Monde à l’envers retourné
Dans leurs manières de dire et d’écrire, nos quatre narrateurs surréalistes jouent de leur capacité à exprimer ce qui leur passe par la tête dans des fantaisies singulières du quotidien. Sourire inévitable. Derrière, l’appui musical leur rend particulièrement honneur grâce à des compos aussi stéréo-atypiques que les textes. Le tout forme un drôle de mélange qui, lorsqu’on commence à y goûter avec cette folle entrée en matière « Le Pacha », donne envie d’aller crier un bon coup dans la rue pour réveiller tous les endormis de la vie monotone et désenchantée. Tout est ici dans le désordre, ou plutôt sans ordres. Véritable réservoir des impossibles possibles. Les phrases burlesques s’enchaînent jusqu’à faire espoir. « La vie réelle est agaçante » martèle Claire Ottaway. Un autre monde s’ouvre alors, dans lequel Paul McCartney est open pour jouer en première partie au Parc de Sceaux. On aurait préféré Lennon, mais le collectif ne va tout de même pas jusqu’à ressusciter les morts.
Ca balance dans la drôme
A la place, Stanislas Carmont préfère plutôt dresser un arbre généalogique des billets de banque sur le titre « 20 euros » où il déclare non sans ironie sa flamme au pognon. Le clip, sorti 2 jours avant le deuxième tour de la présidentielle, l’imagine d’ailleurs président. Réalisation sur-vitaminée pour musique épileptique. Le tout impressionne par son ampleur, comme c’était déjà le cas pour le clip précédent du titre éponyme. Qu’il fait du bien de voir telle qualité chez des groupes qui n’ont pas forcément de grands moyens. L’effort du collectif pour créer quelque chose de singulier sur cet album est considérable.

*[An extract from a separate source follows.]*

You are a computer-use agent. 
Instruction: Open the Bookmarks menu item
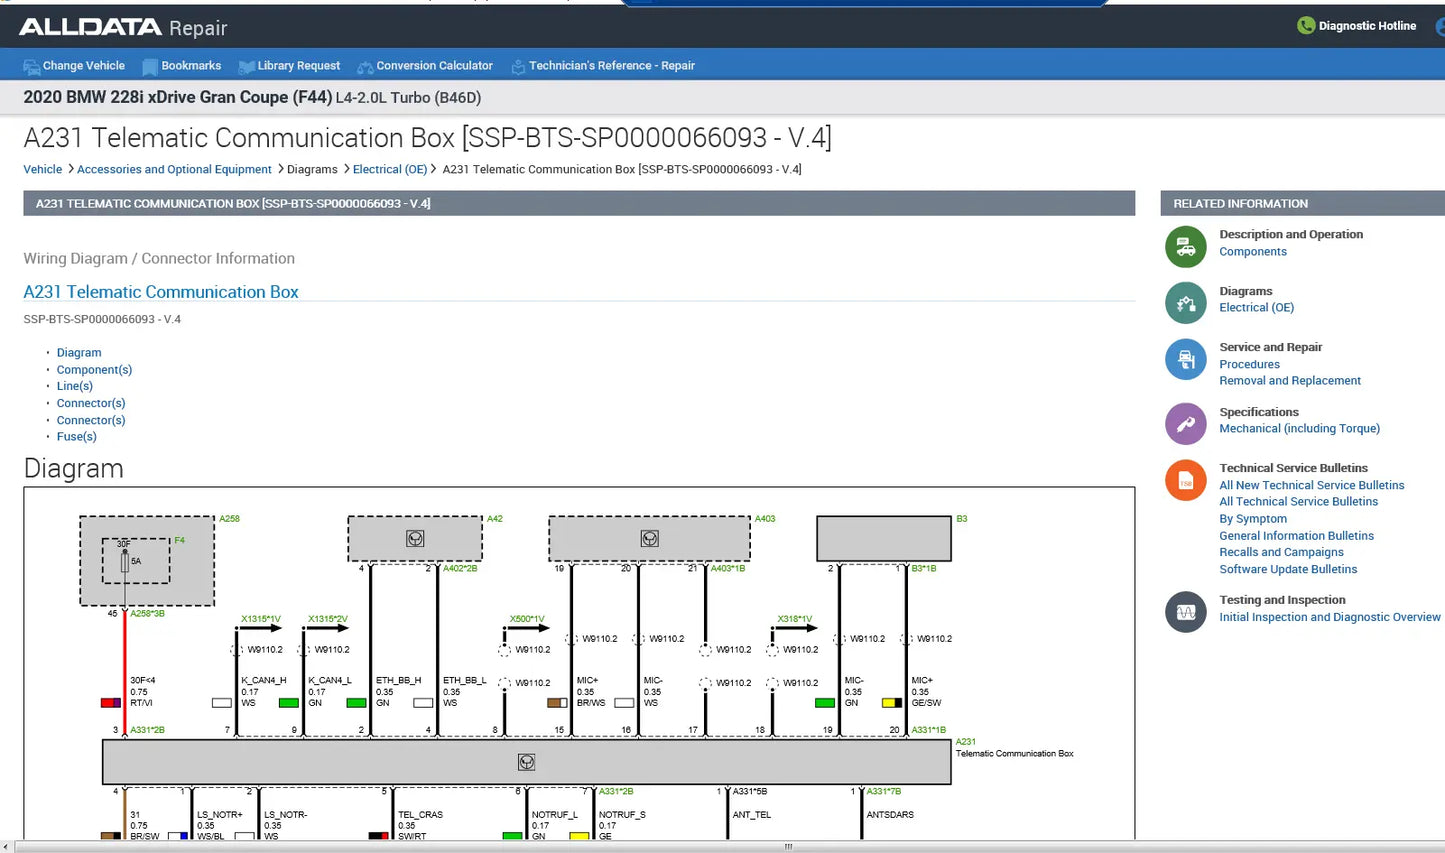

Côté son, le rendu fout de sacrés claques, grâce une production furieuse. Les textures vont piocher aussi bien dans une électro hypnotique que dans un rock charnu. On y croise Alan Vega en marchant aux abords de l’Allée Sauvage de Beak (« Reine d’un sort »). Voilà qui est revigorant, en attendant de se faire taper par le fantôme énervé de Sonic Youth.
La course dure 37 minutes et n’épargne pas grand-chose, et vaut amplement le coup. Ça respire le lâcher-prise (dans les règles de l’art), la bonne humeur, la nouveauté, le rock et tout ce qui va avec. Astéréotypie fait de son Brad Pitt introuvé l’un des plus puissants albums français de ces derniers mois, voire années. Et ce que l’on en tire, c’est qu’aucun collectif ne ressemble à Astéréotypie dans cette drôle d’industrie.